Nie tylko wypływa, ale jeszcze się panoszy. Paradoksalnie w Nysie, gdzie złapano go „za rękę”. Zawdzięcza to burmistrzowi Krystianowi Kolbiarzowi.
Sąd w listopadzie 2020 r. skazał Szymańskiego za wielokrotną jazdę bez uprawnień na pół roku więzienia w zawieszeniu na 2 lata oraz 3-letni zakaz prowadzenia pojazdów. Szymański wiele lat jeździł bez prawa jazdy – mało tego, pobierał pieniądze za zwrot kosztów dojazdu samochodem. Odszedł z PiS, stracił mandat radnego Opola. Zwolniony został także ze stanowiska doradcy skompromitowanego wojewody opolskiego „pierdoleta” Czubaka.
Znalazł sobie miejsce w gminnej spółce w Prudniku. Jest „kierownikiem jednostki realizującej projekt” w Zakładzie Wodociągów i Kanalizacji. Teraz rada nadzorcza Agencji Rozwoju Nysy.
I znów obrasta w piórka. A jest to wyjątkowo odrażająca postać, podobnie jak jego pryncypał Czubak.
Zmysł estetyczny i łagodność usposobienia nie pozwoliły mi nigdy zrobić mu zdjęcia – dlatego brak go w tym materiale.
Tymczasem Mazguła apeluje do burmistrza Kolbiarza o poskromienie zapędów Szymańskiego. Nie on jeden. Odezwał się także opolski aktywista Jarosław Pilc.
Kordian Kolbiarz wiesz, że to jest straszna siara dla ciebie? Mówię ci to nie jako polityk, tylko jako znajomy z Nysy. Znam Szymańskiego. Wielokrotnie obserwowałem jego chamskie zachowania, także w loży radiowej. To ty dajesz wsparcie takiemu chamstwu i wstyd spada za to na ciebie. Chłopie, co z tobą? – napisał Pilc na facebooku.
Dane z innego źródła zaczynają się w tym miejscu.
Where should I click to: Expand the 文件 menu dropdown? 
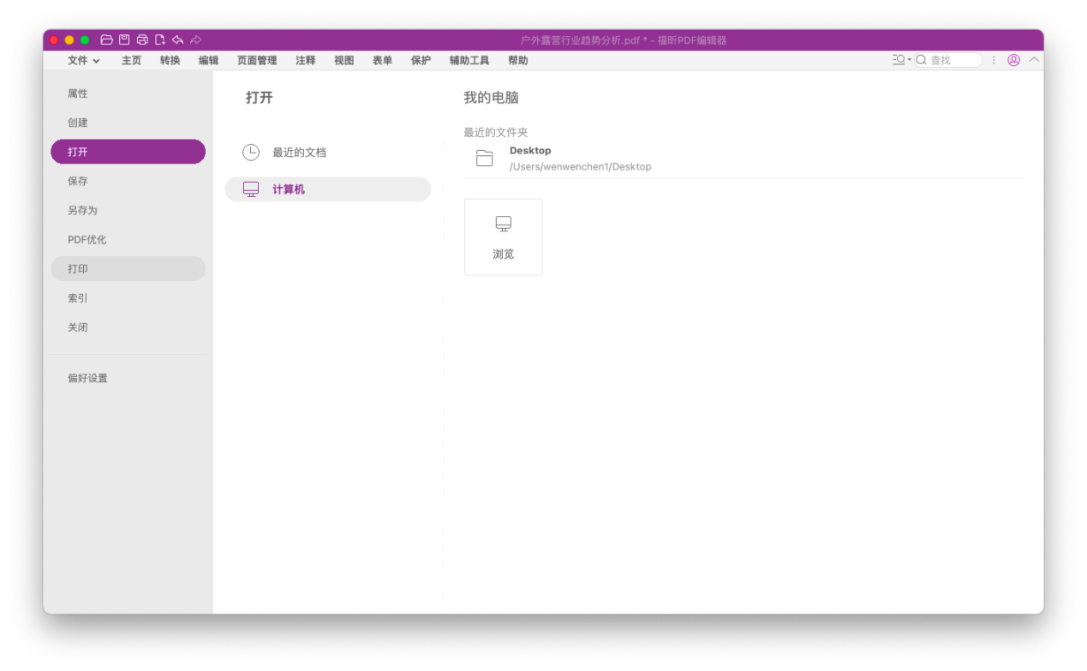coord(84,61)
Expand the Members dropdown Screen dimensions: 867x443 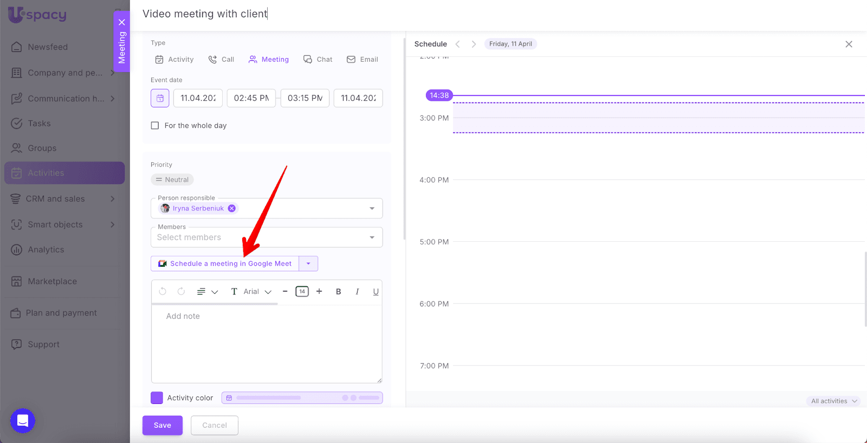pos(372,237)
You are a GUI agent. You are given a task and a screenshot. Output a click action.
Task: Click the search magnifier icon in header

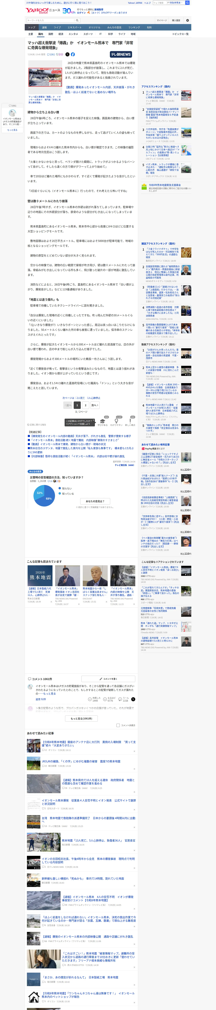pos(77,20)
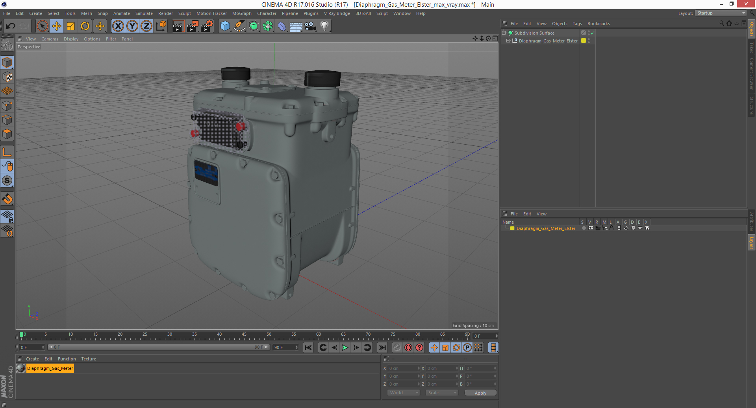Add a Cube primitive object
This screenshot has width=756, height=408.
(x=225, y=26)
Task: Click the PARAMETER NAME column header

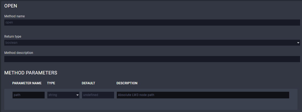Action: pyautogui.click(x=27, y=83)
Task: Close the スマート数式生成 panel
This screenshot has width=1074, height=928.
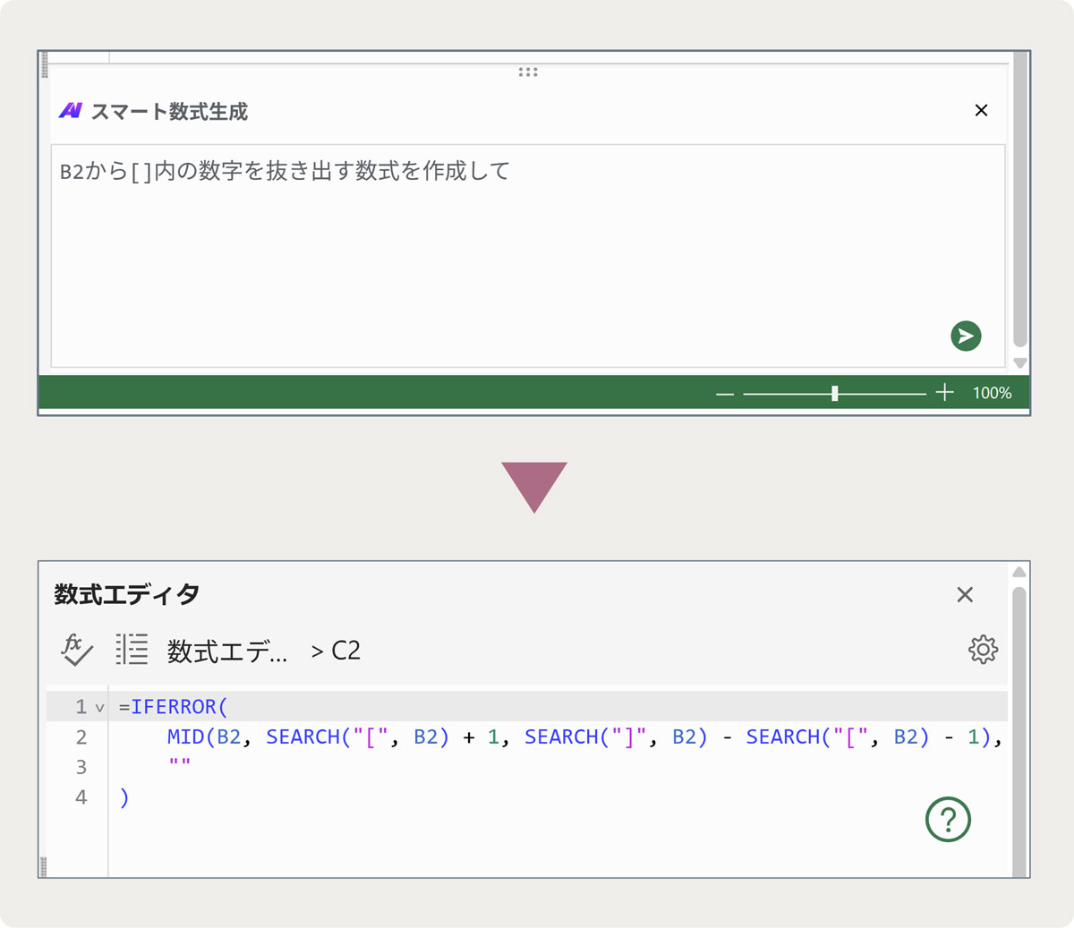Action: (x=981, y=110)
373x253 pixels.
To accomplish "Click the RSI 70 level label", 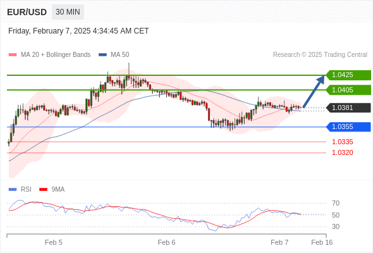I will (x=336, y=203).
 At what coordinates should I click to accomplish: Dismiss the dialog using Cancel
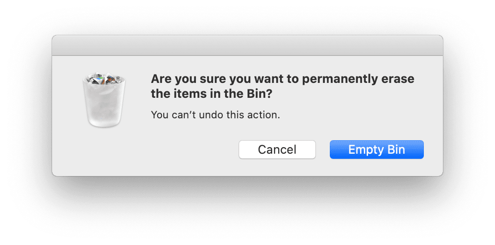[277, 150]
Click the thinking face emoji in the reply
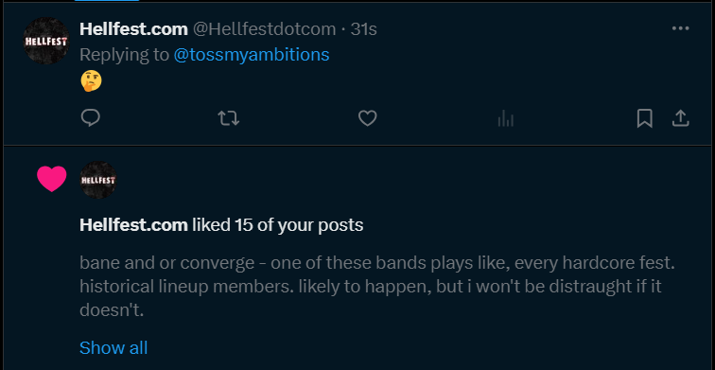The height and width of the screenshot is (370, 715). 91,81
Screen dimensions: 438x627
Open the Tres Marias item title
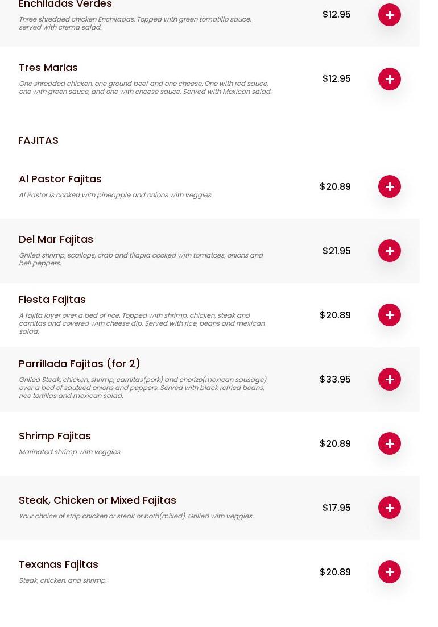tap(48, 68)
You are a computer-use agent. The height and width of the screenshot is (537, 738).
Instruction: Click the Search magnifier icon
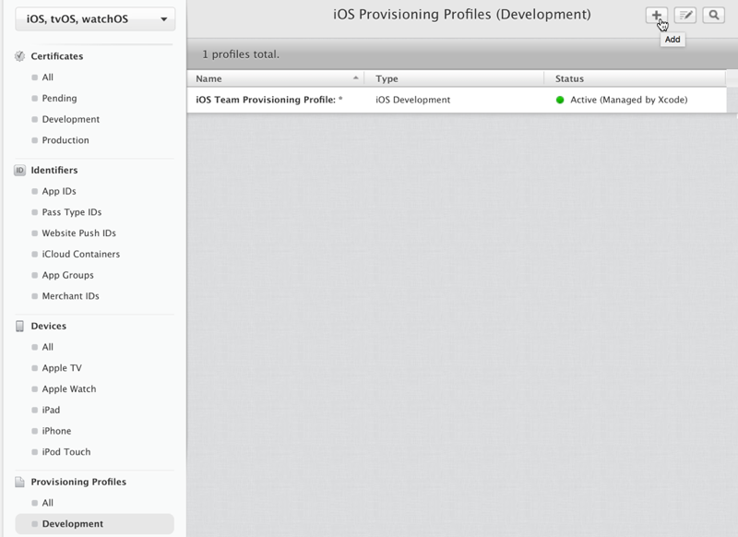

Rodzi się tu pytanie: jak długo jeszcze PiS lekceważyć będzie ludzi, bo dla wielu nowa kariera Szymańskiego to obelga. I drugie: jak długo będziemy na to pozwalać. I trzecie: jak długo jeszcze będziemy mogli wyrażać swoje zdanie w internecie gdy jak pisze dziś GW:
Nadzorowany przez rząd „operator narodowy” ma przejąć kontrolę nad internetem i telefonią komórkową. Istniejące obecnie sieci GSM będą mogły świadczyć usługi tylko za jego pośrednictwem. Podobne rozwiązania funkcjonują już w Rosji, w Korei Południowej i państwach arabskich.